Wicked PDF is a popular tool for converting HTML to PDF in Ruby. You can stick to the familiar world of HTML to design your content and Wicked PDF provides a Ruby interface for the wkhtmltopdf
command line tool to render that content as a PDF. It's quick and easy. So why change?
wkhtmltopdf
uses Qt WebKit 4 which is deprecated and hasn't been updated since 2012. If you try to use modern JavaScript syntax that didn't exist in 2012 it can crash while rendering, leaving portions of your PDF incomplete. It also doesn't handle modern HTML and CSS.
In January 2023 the wkhtmltopdf
repository was archived. And the core contributor to the Wicked PDF gem now tries to steer people to alternatives:
No plans on sunsetting WickedPDF, or even stopping development, but I have started to try and steer people to alternatives, especially for those just starting out.
In addition to this, wkhtmltopdf
consumes a lot of memory. As your PDF content expands or your PDF volume increases, you may find that wkhtmltopdf
processes are crashing regularly because they've run out of memory. This alone may force you to seek out alternatives.
Why use a complicated HTML-to-PDF tool at all? Why not use a solution like Prawn?
Prawn doesn't use a browser engine at all so for simple text-based PDFs it is very fast and efficient. If you just need to print text on a page with relatively simple positioning, Prawn might be a great option. But if you need to do anything more complicated—even just presenting text in a table format—then things become more difficult.
If you need to render tables in your PDF, there are add-ons like prawn-table
to help out. But tables are surprisingly difficult to get right. Even with simple tables with 2 columns and a small amount of text, you can start to see problems where text wraps in the middle of words even when there should be plenty of width on the page to prevent this.
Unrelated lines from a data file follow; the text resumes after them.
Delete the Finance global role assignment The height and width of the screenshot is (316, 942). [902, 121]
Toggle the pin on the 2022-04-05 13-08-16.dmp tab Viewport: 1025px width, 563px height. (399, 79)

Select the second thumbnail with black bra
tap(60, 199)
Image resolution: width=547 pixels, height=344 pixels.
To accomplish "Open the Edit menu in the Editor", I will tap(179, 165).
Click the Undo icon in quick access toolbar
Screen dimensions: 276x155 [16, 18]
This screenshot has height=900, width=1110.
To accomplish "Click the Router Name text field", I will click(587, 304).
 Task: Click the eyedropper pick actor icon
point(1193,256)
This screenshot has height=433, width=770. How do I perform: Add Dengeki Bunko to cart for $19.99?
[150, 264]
Also, if you need to provide a PDF download for an HTML page that uses a JavaScript library to present charts and graphs, this will be a hard problem in Prawn. You'd either need to find a way to execute JavaScript and export your graphs to images or find a way to recreate your entire JS graphing library in Prawn syntax.
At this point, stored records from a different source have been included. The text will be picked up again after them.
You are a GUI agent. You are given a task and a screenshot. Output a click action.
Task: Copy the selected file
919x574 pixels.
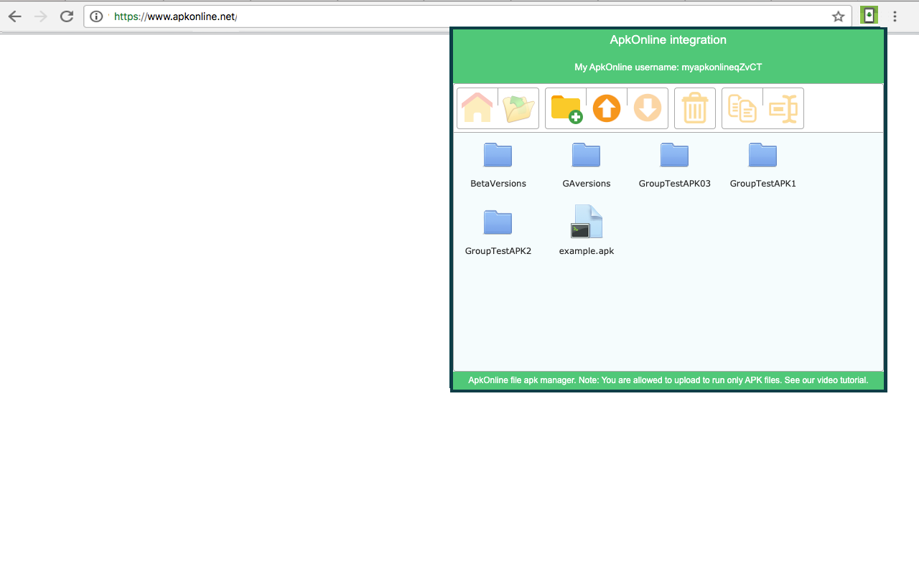point(742,108)

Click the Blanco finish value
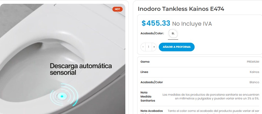click(254, 82)
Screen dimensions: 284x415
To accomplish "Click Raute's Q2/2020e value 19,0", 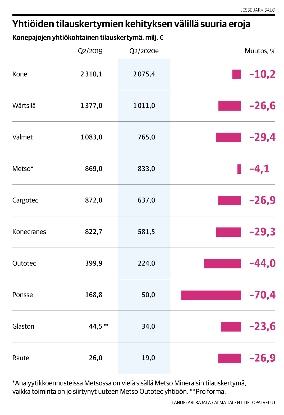I will tap(148, 358).
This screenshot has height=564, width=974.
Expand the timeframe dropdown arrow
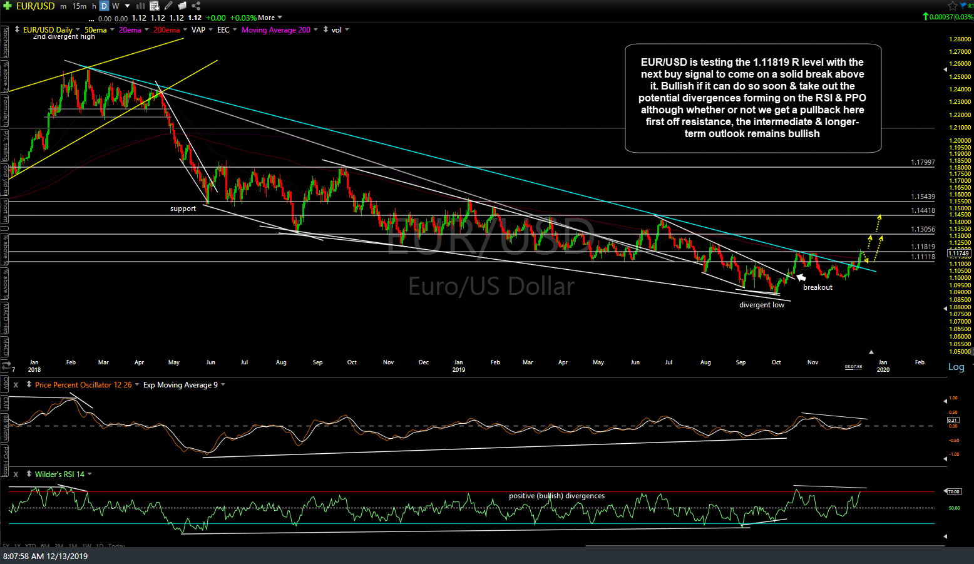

Presenting content in tables and graphs is something that is easy to do with a browser engine. If you need to support these features, converting from Wicked PDF to a completely different HTML-to-PDF tool might end up being easier than trying to get these features to work in Prawn.
One alternative solution to Wicked PDF is Grover. Grover is a Ruby gem that uses Puppeteer to render PDFs in Chromium. Chromium is the browser engine used by Google Chrome and Microsoft Edge so it will likely be supported long into the future.
There is a Remote Chromium option which allow you to keep an external Chromium processing running at all times and Grover can send PDF-rendering requests to it. As each request is made, Chromium will spin up a new renderer process to render the HTML, similar to opening a new browser tab. Once it is done, this process will go away. This keeps memory consumption much lower than Wicked PDF.
The main area where Grover is more limited than Wicked PDF is in header and footer generation. If you have a complicated header/footer then Grover may not be able to handle it. In Wicked PDF, you are allowed to execute arbitrary JavaScript within the header and footer templates. In Grover, this isn't possible. There's an open question on StackOverflow without any good answers. And there are suggestions in GitHub comments on ways to force it using things like onload
attributes, but none of these worked for me so I think Chromium has made this more restrictive in recent years.
The header and footer are rendered together and use this template. This template is rendered in a different WebFrame than the body and has a larger scale. Images must be base64-encoded instead of using paths. Fonts in the header/footer must use a data URI and need to be used within the PDF body.
You may also notice that PDFs rendered by Grover are larger than Wicked PDF. This can be caused because Chromium uses PDF tagging by default. Depending on your content, this can cause files to be several MB larger than when they were rendering in Wicked PDF. If you don't need tagging, it can be disabled by passing tagged: false
into the Grover config options. This will produce files that are roughly the same size or smaller than what Wicked PDF generates.